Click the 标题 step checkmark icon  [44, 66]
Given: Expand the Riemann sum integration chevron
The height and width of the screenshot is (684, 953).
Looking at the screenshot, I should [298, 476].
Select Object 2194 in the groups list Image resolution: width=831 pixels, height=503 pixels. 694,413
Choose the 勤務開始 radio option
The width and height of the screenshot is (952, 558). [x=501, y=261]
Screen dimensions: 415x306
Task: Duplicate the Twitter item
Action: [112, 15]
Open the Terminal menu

TASK INSTRUCTIONS: Repeat verbatim the opening run of entries, ending with the line that contains "Select Object 2194".

WRITTEN SOLUTION:
Click the 标题 step checkmark icon  [44, 66]
Given: Expand the Riemann sum integration chevron
The height and width of the screenshot is (684, 953).
Looking at the screenshot, I should [298, 476].
Select Object 2194 in the groups list Image resolution: width=831 pixels, height=503 pixels. 694,413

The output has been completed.